§ PROBLEM TO SOLVE
Retype everything from "Information" down to "Catholic religious community." in the Fatima College article below, word for word.

§ EXTRACT PROVIDED
--- BEGIN ---

- Mucurapo Road Port of Spain Trinidad and Tobago

Information
- Type: Secondary School
- Motto: Nitendo Vinces ((By striving you shall conquer))
- Religious affiliation: Roman Catholic Church
- Established: 1945
- Principal: Shad Seaton
- Enrollment: 900 (Currently)
- Colors: Blue, Gold
- Website: fatimacollegeofficial.com

= Fatima College =

Fatima College is a government-assisted, Roman Catholic boys' secondary school in Port of Spain, Trinidad and Tobago. It was established in 1945 and had an enrollment of 895 students As of 2006. The school was established and is run by the Holy Ghost Fathers, an international Roman Catholic religious community.

==History==

===1945 - 2009===
The College of Our Lady of Fatima began on the compound of St. Theresa's Intermediate School on 1 January 1945. The members of staff were Fr John Byrne, Michael McCarthy (prefect) and Andy Cockburn (a layman who is now a priest). The association with St Theresa's began with Parish Priest Fr Francis Flavin, OP. who first recognized the need for an additional Catholic college in North Trinidad. Work on the present site began in February under the supervision of Fr Byrne. In September 1945 classes shifted from St Theresa's, and on 1 December 1945, Archbishop Ryan formally blessed and opened this new College dedicated to our Lady of Fatima.

Fr Byrne retired in 1955 after overseeing the building of the Eastern and Western wings, the diversion of the Maraval River to accommodate the Assembly Hall, the construction of the chapel and three classrooms. Fr James Ryan succeeded him and developed the academic structures and systems of the College. In the 1960s, Fatima started participation in sports meeting, defeated C.I.C. to win its first InterCol final in 1965. Fr Gevias Girod joined Fatima in 1965, took charge of the Scouts and organized the first May Fair (or May Fayre) in 1966.

The 1970s, Fatima College transferred from clerical to lay control with the appointment of Clive Pantin as principal in 1972. Fr Farfan, local Holy Ghost Father, was appointed Vice Principal and these two individuals directed Fatima through the 1970s.

Clive Pantin retired in 1981, having served Fatima as Dean, Senior Dean, Senior Lay Master, Cricket and Football Coach, Vice Principal and Principal. He was succeeded by Mervyn Moore who joined the staff in 1959.

The nineties saw Bernard Tappin as Vice Principal in 1991 and Fr Gregory Augustine, a Fatima alumnus, as manager in 1992.

Sports include Football, Rugby, Swimming, Basketball, Table Tennis, Hockey, and Cricket.

Mr Garcia officially retired on 26 March 2009.

===2009 to present===

While Mr. Garcia was on pre-retirement leave, the College's Manager, Fr Gregory Augustine was appointed to act as Principal on 5 January 2009.

In 2013, a New Wing was constructed to the North of the compound. This building now houses the Drama Room, the Art Room, the TD Room, the Fatima Old Boys' Association Office and 7 classrooms form students of Form 6.

--- END ---

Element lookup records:
--- BEGIN ---

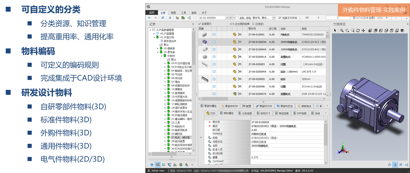
Task: Activate the pan tool in preview toolbar
Action: [x=363, y=30]
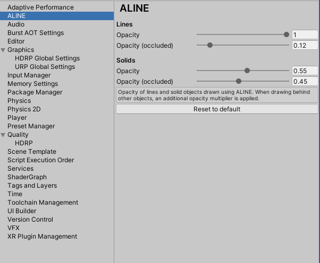Select HDRP Global Settings
The image size is (320, 263).
point(47,58)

--- END ---

§ TASK RESPONSE
Information
- Type: Secondary School
- Motto: Nitendo Vinces ((By striving you shall conquer))
- Religious affiliation: Roman Catholic Church
- Established: 1945
- Principal: Shad Seaton
- Enrollment: 900 (Currently)
- Colors: Blue, Gold
- Website: fatimacollegeofficial.com

= Fatima College =

Fatima College is a government-assisted, Roman Catholic boys' secondary school in Port of Spain, Trinidad and Tobago. It was established in 1945 and had an enrollment of 895 students As of 2006. The school was established and is run by the Holy Ghost Fathers, an international Roman Catholic religious community.